Laboratory studies were conducted to evaluate the influence of heterogeneity on NAPL dissolution fingering. During a spill event heterogeneous porous media favor the formation of nonuniform NAPL saturation fields, including NAPL residual and NAPL pools, that may affect the fingering mechanism. A light transmission technique was used to measure trichloroethylene saturation fields at a 0.05-cm resolution that resulted from spills in two heterogeneous packings of a laboratory test cell. The correlation length of the permeability field transverse to be the mean water flow direction was selected to be similar to (1.0 cm) or significantly greater than (6.0 cm) the expected wavelength of dissolution fingers. As the entrapped NAPL dissolved into water, preferential NAPL dissolution patterns occurred in both experiments, with patterns strongly affected by the heterogeneities. Experimental results were used to validate the utility of a numerical simulator for capturing the growth of centimeter-scale preferential NAPL dissolution patterns.

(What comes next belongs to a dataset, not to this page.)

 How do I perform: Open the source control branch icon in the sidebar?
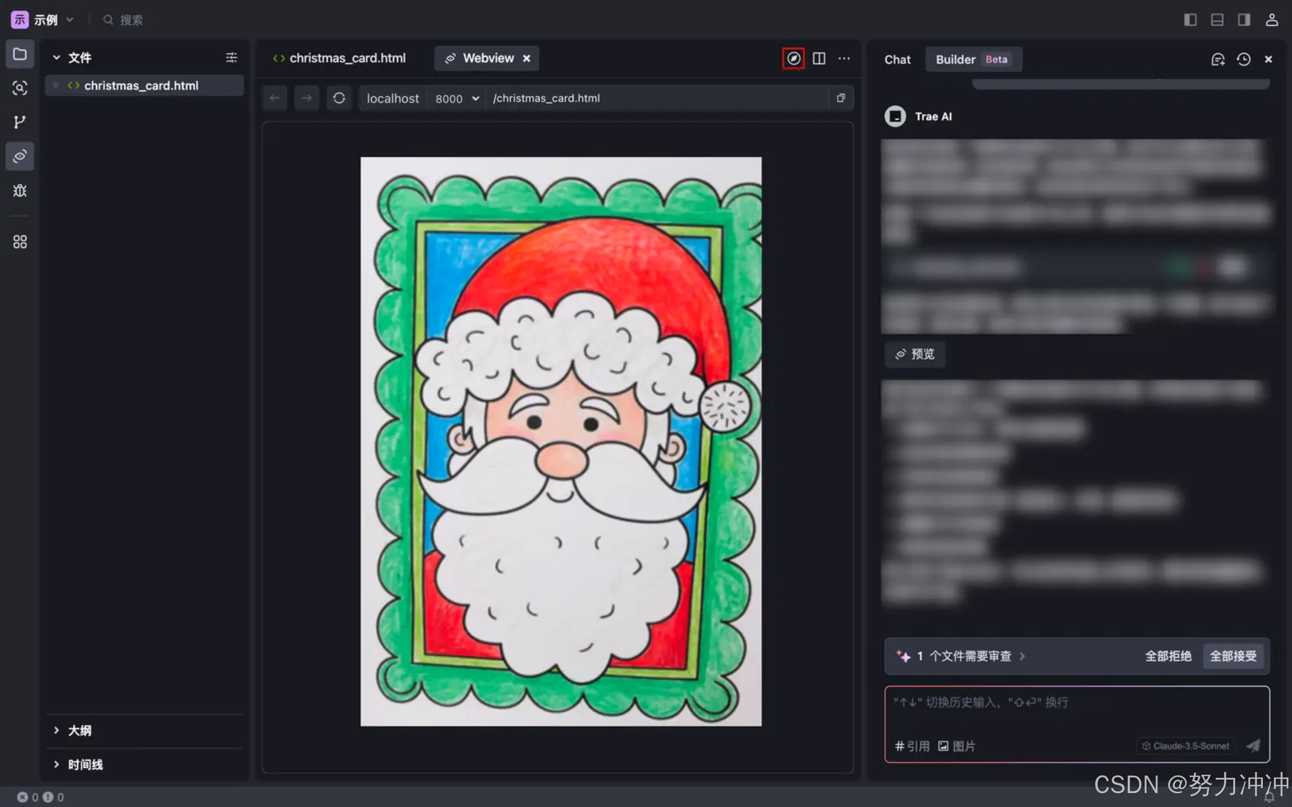20,122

Using data from these experiments, four different methods for upscaling the mass transfer rate coefficient for NAPL dissolution were examined [Imhoff et al., 2003; Saenton and Illangasekare, 2007; Christ et al., 2006; and Basu et al., 2008]. These models were developed to account for the influence of dissolution fingering or NAPL architecture on the long-term flux of contaminants from NAPL source zones. In the packing where the correlation scale of permeability perpendicular to the mean water flow direction was 6.0 cm, greater than the scale of the dissolution fingers, all upscaling approaches predicted effluent concentrations reasonably well. When the correlation scale of the heterogeneities was smaller (1.0 cm), the models performed much poorer. These results and their implications on the applicability of the upscaling models will be discussed.